25 янв. <…> Потом на Ленфильм. Смотрим с Глинкой процентов 85 матерьяла т. е. еще не смонтированный и начерно озвученный фильм.
Что то нравится и что то ненравится <…>
26 янв. <…> Вечером сижу у Л. Я. Гинзбург.
27 янв. <…> Рукописный журнал «Феникс», будто бы издаваемый в Москве (о котором я живя в Москве слышу только по иностранным радиопередачам) редактировался (будто бы) поэтами Алексеем Добровольским и Юрием Голандским[43] (?!) и они (будто бы) на днях арестованы. <…>
30 янв. <…> В США в кабине снаряда межпланетного на базе сгорели три космонавта[44]. <…>
Л. Я. Гинзбург наговорила мне самых лестных слов о «Слова, слова, слова» — и умно, и блестяще написано, и что она только теперь поняла Олешу, и что это новый и невиданный жанр и т. п.
3 фев. Сегодня утром Эмма впервые играет Настасью Филипповну. Вчера звонил ей (к Анне Бор. [Никритиной]) и она просила меня не смотреть.
Утром еду в город, отвожу ей корзину цветов в театр, звоню директору о местах на завтрашний спектакль и заезжаю на Ленфильм. <…>
Вчера письма от Н. Я. и Левы[45]. <…> Н. Я. пишет про Евг. Эм-ча [Мандельштама], что он был у нее, плакал, и что он наверно сумасшедший. Пишет, что очень устала.

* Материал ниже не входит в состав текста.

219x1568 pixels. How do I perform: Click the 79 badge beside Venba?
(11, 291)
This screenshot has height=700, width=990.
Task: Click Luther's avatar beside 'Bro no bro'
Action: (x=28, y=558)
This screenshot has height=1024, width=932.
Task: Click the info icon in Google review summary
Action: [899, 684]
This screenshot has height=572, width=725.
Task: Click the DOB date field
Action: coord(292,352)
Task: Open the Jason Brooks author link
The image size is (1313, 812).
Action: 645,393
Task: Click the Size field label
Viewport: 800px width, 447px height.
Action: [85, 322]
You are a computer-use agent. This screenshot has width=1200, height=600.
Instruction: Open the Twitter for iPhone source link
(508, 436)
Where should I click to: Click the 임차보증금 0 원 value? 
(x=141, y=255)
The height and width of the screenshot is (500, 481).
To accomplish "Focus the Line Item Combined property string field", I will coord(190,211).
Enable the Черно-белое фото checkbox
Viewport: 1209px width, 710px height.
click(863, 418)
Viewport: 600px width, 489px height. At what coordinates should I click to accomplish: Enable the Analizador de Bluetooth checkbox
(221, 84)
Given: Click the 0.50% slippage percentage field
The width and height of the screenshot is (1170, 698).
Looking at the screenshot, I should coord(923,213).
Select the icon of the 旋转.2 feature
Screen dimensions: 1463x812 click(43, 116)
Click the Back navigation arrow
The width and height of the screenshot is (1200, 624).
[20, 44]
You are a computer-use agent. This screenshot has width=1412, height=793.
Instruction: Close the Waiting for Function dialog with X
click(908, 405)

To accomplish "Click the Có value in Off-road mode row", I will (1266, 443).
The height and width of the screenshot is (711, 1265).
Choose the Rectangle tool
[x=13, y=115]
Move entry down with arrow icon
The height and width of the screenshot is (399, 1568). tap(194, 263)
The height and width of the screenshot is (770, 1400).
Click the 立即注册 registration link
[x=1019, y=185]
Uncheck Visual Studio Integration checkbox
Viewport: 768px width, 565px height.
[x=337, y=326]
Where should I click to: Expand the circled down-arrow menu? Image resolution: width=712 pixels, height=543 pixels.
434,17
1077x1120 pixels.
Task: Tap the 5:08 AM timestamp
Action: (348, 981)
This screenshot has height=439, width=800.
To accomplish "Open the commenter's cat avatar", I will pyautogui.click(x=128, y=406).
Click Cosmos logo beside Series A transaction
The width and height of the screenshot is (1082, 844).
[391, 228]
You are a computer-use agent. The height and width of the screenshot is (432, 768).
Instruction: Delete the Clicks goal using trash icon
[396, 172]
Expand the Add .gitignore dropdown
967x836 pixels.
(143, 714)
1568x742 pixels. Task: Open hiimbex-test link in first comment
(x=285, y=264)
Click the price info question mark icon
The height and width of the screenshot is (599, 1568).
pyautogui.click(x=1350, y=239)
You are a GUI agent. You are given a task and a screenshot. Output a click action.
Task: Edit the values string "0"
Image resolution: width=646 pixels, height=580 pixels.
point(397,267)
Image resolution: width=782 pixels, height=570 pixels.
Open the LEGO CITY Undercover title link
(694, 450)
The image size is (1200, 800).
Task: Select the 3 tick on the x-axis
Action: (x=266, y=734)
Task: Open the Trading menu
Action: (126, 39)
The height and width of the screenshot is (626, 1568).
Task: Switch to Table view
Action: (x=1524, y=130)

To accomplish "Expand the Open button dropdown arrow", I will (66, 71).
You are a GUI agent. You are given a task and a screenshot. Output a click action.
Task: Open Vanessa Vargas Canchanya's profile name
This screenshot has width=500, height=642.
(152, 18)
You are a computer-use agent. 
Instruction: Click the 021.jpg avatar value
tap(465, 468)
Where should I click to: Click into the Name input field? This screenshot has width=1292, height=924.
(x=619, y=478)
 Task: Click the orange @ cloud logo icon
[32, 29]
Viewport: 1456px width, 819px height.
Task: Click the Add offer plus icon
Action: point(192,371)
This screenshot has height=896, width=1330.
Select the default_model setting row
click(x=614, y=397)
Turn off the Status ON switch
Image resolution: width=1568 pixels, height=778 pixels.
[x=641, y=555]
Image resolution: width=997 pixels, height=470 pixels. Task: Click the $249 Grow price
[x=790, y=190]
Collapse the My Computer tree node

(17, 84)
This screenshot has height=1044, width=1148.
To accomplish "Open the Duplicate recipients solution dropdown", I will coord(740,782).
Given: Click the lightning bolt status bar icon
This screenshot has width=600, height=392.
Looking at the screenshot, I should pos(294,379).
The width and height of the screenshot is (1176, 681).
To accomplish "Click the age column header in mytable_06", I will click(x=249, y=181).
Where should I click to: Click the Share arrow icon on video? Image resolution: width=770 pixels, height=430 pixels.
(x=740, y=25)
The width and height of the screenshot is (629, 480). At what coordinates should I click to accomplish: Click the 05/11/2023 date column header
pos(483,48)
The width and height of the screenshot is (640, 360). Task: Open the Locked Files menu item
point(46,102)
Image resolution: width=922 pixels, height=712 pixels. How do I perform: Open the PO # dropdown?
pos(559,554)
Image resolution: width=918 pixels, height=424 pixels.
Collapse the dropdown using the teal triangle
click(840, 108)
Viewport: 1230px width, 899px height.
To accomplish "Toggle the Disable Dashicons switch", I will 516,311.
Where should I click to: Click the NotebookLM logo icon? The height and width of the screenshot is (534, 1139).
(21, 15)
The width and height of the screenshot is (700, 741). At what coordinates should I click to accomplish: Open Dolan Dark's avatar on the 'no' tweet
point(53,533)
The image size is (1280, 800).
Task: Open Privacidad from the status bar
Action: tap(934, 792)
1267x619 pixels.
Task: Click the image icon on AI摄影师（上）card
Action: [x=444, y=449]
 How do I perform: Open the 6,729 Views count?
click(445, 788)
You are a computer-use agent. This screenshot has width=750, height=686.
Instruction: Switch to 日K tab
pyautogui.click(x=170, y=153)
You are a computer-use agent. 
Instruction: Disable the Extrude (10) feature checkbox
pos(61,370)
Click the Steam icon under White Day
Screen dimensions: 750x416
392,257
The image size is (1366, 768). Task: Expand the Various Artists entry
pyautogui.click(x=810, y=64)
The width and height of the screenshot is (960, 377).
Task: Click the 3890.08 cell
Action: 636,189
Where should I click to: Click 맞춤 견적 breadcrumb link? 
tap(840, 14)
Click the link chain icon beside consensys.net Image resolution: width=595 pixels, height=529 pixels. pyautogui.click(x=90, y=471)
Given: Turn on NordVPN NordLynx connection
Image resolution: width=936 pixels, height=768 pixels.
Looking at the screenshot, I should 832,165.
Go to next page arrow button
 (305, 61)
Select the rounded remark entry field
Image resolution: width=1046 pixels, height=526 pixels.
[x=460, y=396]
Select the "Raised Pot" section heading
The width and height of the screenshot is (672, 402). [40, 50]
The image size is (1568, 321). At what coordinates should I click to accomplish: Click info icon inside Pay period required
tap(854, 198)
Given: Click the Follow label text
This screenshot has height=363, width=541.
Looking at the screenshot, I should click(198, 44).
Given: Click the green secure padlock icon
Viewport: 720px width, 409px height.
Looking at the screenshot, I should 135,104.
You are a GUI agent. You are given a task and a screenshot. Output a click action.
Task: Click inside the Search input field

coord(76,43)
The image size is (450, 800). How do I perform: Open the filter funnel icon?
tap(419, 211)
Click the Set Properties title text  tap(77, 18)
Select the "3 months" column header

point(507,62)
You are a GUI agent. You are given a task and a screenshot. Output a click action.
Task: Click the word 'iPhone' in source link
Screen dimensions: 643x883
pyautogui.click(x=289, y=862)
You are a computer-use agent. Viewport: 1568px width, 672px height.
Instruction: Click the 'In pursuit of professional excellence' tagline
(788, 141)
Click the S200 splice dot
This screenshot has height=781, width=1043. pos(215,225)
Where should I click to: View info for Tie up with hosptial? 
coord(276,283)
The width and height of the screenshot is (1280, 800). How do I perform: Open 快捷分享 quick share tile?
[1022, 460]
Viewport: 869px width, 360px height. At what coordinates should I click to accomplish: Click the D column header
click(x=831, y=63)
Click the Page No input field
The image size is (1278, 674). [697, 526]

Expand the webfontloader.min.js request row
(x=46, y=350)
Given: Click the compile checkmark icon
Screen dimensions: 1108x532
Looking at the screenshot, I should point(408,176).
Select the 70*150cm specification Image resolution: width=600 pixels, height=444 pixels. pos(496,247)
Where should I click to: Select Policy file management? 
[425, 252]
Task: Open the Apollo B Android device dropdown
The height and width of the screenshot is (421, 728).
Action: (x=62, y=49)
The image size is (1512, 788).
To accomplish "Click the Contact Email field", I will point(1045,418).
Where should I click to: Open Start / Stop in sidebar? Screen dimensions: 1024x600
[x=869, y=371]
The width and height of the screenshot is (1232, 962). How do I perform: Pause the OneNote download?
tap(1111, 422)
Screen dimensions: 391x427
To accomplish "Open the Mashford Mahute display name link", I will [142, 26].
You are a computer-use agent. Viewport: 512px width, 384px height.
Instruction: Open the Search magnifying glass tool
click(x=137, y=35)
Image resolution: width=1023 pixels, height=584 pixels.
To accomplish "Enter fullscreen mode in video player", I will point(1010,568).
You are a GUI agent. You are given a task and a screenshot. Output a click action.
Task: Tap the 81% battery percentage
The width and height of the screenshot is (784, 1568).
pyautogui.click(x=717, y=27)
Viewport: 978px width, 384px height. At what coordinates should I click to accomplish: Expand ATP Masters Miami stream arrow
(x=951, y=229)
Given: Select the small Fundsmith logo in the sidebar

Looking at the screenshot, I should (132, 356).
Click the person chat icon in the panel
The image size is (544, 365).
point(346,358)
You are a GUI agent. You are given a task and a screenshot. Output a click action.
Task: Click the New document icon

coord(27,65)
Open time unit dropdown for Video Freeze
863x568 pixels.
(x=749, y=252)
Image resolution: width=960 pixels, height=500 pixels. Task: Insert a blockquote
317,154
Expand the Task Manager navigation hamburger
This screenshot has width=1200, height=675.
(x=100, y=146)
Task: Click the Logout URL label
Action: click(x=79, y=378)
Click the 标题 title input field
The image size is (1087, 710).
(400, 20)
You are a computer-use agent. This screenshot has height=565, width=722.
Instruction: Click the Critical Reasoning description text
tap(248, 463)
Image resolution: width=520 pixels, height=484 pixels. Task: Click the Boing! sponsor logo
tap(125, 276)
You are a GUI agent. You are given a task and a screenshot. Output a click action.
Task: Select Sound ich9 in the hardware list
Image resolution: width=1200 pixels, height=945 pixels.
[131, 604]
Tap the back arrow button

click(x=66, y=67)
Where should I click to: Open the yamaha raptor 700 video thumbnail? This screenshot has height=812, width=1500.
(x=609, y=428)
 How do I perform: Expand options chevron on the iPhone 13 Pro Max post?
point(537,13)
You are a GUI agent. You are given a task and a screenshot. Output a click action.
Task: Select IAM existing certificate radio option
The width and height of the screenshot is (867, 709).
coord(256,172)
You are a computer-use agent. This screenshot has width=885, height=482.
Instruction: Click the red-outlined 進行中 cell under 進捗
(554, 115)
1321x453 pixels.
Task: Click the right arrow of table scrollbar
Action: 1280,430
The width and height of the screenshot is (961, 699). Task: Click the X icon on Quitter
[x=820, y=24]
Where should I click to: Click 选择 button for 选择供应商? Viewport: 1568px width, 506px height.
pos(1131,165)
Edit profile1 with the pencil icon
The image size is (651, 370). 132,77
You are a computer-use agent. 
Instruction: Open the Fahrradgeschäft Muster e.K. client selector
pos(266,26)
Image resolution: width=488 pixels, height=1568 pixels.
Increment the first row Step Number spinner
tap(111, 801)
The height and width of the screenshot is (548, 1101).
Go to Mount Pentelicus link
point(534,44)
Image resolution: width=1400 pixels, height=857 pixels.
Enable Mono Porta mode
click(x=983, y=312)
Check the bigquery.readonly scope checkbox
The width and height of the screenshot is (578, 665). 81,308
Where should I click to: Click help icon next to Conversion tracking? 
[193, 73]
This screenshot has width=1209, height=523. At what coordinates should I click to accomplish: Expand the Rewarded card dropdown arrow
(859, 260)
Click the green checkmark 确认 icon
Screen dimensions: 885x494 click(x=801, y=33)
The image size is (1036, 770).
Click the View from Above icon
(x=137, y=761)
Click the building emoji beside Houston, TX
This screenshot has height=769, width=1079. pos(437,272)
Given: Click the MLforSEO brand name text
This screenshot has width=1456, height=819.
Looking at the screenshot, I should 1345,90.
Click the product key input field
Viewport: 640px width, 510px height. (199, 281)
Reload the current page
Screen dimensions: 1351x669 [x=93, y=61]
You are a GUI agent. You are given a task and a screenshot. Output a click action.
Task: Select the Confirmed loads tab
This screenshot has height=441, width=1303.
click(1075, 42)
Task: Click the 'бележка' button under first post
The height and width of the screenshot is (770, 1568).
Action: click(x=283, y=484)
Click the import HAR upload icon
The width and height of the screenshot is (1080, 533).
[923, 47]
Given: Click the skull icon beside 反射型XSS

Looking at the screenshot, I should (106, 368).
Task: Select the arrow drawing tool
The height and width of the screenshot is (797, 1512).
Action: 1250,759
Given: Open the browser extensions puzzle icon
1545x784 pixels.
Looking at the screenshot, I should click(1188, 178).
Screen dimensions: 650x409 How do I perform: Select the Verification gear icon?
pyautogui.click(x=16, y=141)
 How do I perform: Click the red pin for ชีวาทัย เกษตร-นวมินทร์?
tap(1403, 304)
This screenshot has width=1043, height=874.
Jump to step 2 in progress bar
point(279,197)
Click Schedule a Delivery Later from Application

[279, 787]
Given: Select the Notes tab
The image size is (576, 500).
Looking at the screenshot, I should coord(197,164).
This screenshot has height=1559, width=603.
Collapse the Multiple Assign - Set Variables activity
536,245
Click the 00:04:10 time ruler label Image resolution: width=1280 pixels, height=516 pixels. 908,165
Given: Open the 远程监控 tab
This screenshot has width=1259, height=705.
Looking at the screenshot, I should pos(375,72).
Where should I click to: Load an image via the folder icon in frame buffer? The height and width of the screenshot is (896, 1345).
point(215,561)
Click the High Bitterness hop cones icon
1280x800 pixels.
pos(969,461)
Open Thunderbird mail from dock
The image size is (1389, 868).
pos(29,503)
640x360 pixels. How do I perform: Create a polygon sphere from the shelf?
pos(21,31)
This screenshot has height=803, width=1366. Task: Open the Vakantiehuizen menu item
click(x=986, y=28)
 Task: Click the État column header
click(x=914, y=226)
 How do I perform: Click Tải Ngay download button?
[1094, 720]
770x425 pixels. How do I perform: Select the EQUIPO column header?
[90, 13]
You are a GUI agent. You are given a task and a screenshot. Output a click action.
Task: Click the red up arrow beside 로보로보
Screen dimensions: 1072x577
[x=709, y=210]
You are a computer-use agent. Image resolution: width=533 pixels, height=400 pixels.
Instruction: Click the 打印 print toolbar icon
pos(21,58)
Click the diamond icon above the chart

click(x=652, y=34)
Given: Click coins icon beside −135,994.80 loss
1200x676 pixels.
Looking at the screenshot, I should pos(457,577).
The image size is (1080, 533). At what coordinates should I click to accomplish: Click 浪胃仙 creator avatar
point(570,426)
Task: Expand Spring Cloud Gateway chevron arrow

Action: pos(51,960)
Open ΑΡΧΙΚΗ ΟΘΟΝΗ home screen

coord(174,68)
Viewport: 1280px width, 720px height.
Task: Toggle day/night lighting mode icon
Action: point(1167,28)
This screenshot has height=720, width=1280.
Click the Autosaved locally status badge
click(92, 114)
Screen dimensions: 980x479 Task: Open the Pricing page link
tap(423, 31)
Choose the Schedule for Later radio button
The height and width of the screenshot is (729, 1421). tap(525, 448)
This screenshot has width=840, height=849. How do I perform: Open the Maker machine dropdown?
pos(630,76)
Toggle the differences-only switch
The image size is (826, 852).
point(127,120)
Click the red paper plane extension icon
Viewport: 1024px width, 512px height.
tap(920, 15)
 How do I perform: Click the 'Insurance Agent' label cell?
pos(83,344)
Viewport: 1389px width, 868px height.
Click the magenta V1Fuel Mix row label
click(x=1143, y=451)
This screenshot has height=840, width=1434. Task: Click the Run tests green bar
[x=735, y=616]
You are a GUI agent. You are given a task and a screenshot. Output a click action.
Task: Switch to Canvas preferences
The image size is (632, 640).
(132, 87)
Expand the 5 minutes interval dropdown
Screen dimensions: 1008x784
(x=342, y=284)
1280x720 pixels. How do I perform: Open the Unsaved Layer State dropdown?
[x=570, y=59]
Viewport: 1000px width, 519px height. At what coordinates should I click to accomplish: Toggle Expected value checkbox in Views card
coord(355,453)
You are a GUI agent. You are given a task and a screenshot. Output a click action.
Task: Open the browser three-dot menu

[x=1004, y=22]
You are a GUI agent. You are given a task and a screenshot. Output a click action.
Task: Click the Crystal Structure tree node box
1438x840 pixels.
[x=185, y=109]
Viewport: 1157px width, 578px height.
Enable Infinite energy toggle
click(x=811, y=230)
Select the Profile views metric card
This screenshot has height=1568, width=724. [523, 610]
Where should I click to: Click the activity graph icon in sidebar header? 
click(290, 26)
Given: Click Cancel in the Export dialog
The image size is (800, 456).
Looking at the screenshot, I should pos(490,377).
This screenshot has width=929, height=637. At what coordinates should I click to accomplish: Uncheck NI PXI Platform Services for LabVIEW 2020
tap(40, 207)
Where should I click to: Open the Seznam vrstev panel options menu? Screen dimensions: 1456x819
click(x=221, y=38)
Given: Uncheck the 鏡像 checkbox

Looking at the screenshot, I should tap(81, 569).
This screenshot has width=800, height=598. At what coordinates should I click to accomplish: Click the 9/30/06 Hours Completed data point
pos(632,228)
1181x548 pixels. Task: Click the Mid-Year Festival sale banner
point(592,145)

Разговор с Л. Я. о ее работе. Одно из моих замечаний она определила как ценнейшее. Вечером вчера сидел у Н. Я. Берковского[46]. «Мемуарные» разговоры. <…>
Эльга Львовна[47] говорила, что Л. Я. восхваляла ей мои «Слова, слова, слова» и что мой «самооговор» — это формула для истории интеллигенции в России[48]. <…>
Вечером работаю. Потом недолго у Эльги Львовны с Л. Я., Костелянецом и некоей Светланой, женой Феликса Кузнецова[49] (судя по разговору, более «прогрессивной», чем даже он сам). Она рассказывает, что в ресторане ЦДЛ был скандал на днях: Солоухин[50] в компании сказал, что ему хочется рыдать, когда он вспоминает, как позорно расстреляли в Крыму сдавшихся белых офицеров во время гражданской войны. Кто то ответил, что — правильно сделали, что расстреляли. Солоухин бросил в него бокалом и даже последовало нечто вроде драки.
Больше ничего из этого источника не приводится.